Much discussion among the IAGS delegates revolved around the fact that cardiogenic shock is both a time-based and an anatomy-based modifiable variable. That is, the risk of developing shock from extensive myocardial damage increases based both on the extent of myocardium at risk and the duration from symptom onset to PCI. Indeed, shock typically develops more than 12 hours after infarction begins, and can be as late as 1-2 days, and it may be even exacerbated in some cases by PPCI reperfusion injury. Accordingly, defining cardiogenic shock in all clinical settings becomes paramount to early identification and treatment. To this end, the group discussed the SCAI/HFSA Clinical Expert Consensus Document on Defining Cardiogenic Shock.
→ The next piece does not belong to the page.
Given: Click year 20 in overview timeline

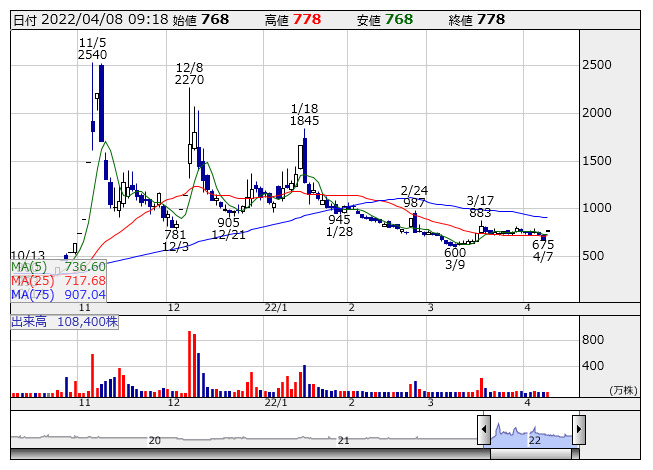Looking at the screenshot, I should click(155, 440).
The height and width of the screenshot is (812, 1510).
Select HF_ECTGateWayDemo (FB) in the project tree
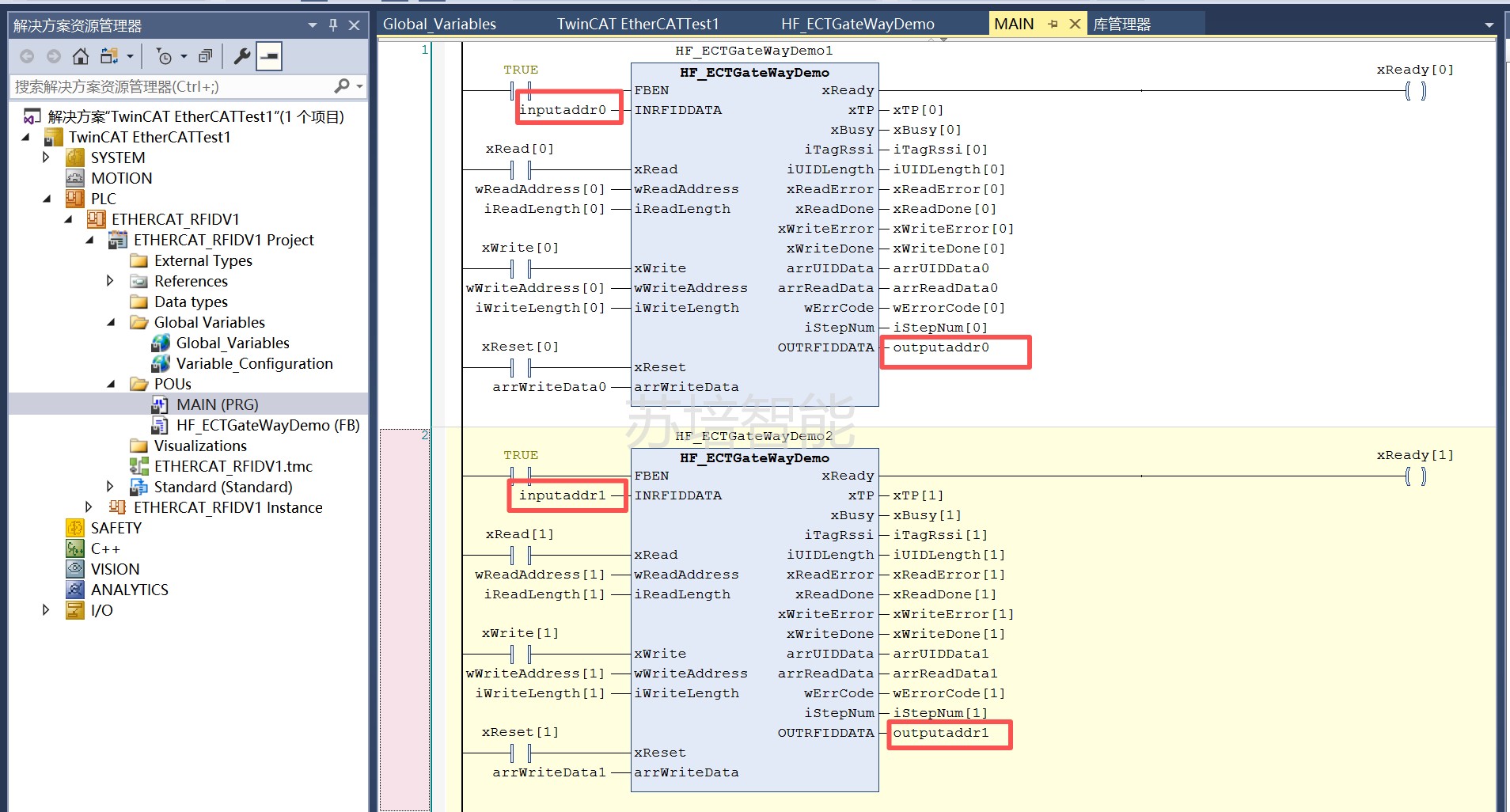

This document is a multi-society definitions paper to be released during the SCAI 2019 scientific sessions which creates a universal lexicon for the stages of cardiogenic shock. Such a definition is anticipated to aid in rapid identification of shock and its severity, as well as those at risk of shock, whether the stage modifies through time and intervention, and whether the patient should be transferred to another facility and/or escalated in terms of hemodynamic support. The definition and stages can then be prospectively and retrospectively validated as a tool to improve outcomes.
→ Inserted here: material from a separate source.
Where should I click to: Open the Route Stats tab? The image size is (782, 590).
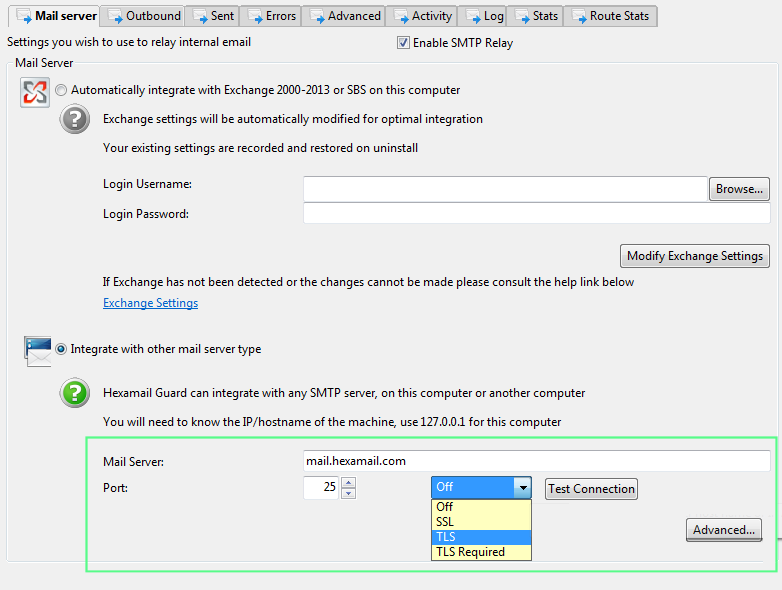[x=610, y=16]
Second, the group supported a systems of care approach to hospitals, where community hospitals (level 3) would identify and stabilize patients but have a system in place for rapid transfer to either level 2 hospitals (those with PPCI and minimally-invasive MCS) or directly to level 1 hospitals (those with ECMO, temporary VAD and heart transplantation) depending on the clinical picture and response to initial intervention. Models of such a hub-and-spoke protocol exist in various regions of the country and outcomes data are needed from these hospitals to validate this approach. In addition, each hospital and system should create heart teams of heart failure, interventional cardiology, critical care, surgical and nursing providers in order help identify these patients and rapidly determine strategy and disposition.
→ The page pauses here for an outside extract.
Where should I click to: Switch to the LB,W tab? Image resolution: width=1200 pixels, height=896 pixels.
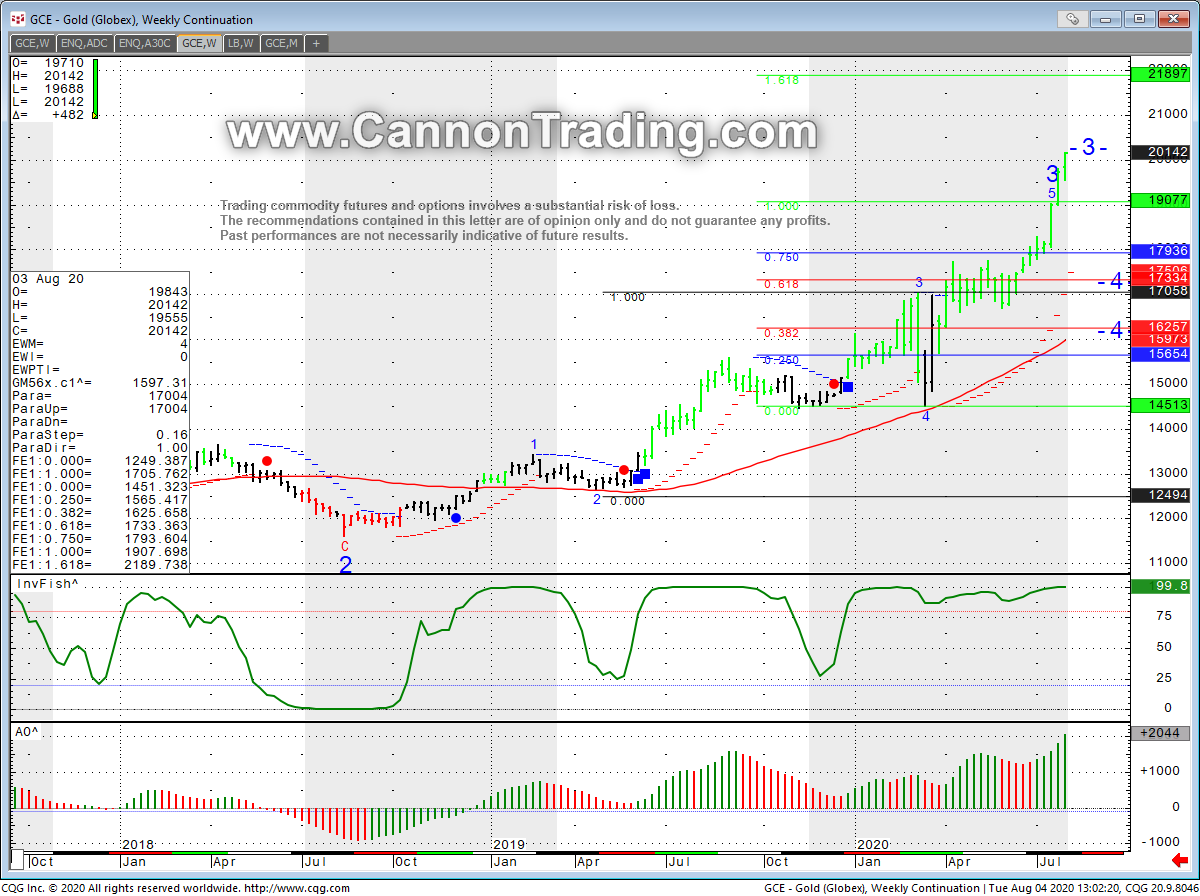pyautogui.click(x=240, y=43)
Finally, the group strongly supported the objective that more data are needed to guide choice and escalation of MCS devices in patients with cardiogenic shock. In addition, more algorithm-based management protocols should be developed and validated prospectively. To this end, the national Cardiogenic Shock Initiative (CSI) was discussed. This algorithm which is utilized in multiple hospitals across the United States as an IRB-based research protocol employs a model of MCS (in this case, Abiomed’s Impella CP) prior to PPCI and right heart catheterization to guide escalation of devices and weaning of vasopressors prior to the patient leaving the catheterization laboratory. In preliminary data, survival in patients within CSI appears excellent at >70%, but ranges from 30% to 96% based on biochemical (lactate) and hemodynamic (cardiac power output) variables over the initial 24 hours. Other algorithms are needed, with an aim to prospectively test different algorithms in randomized fashion or between networks. To this data should be added further randomized controlled trials of MCS in shock, such as the DANGER trial currently underway in Europe.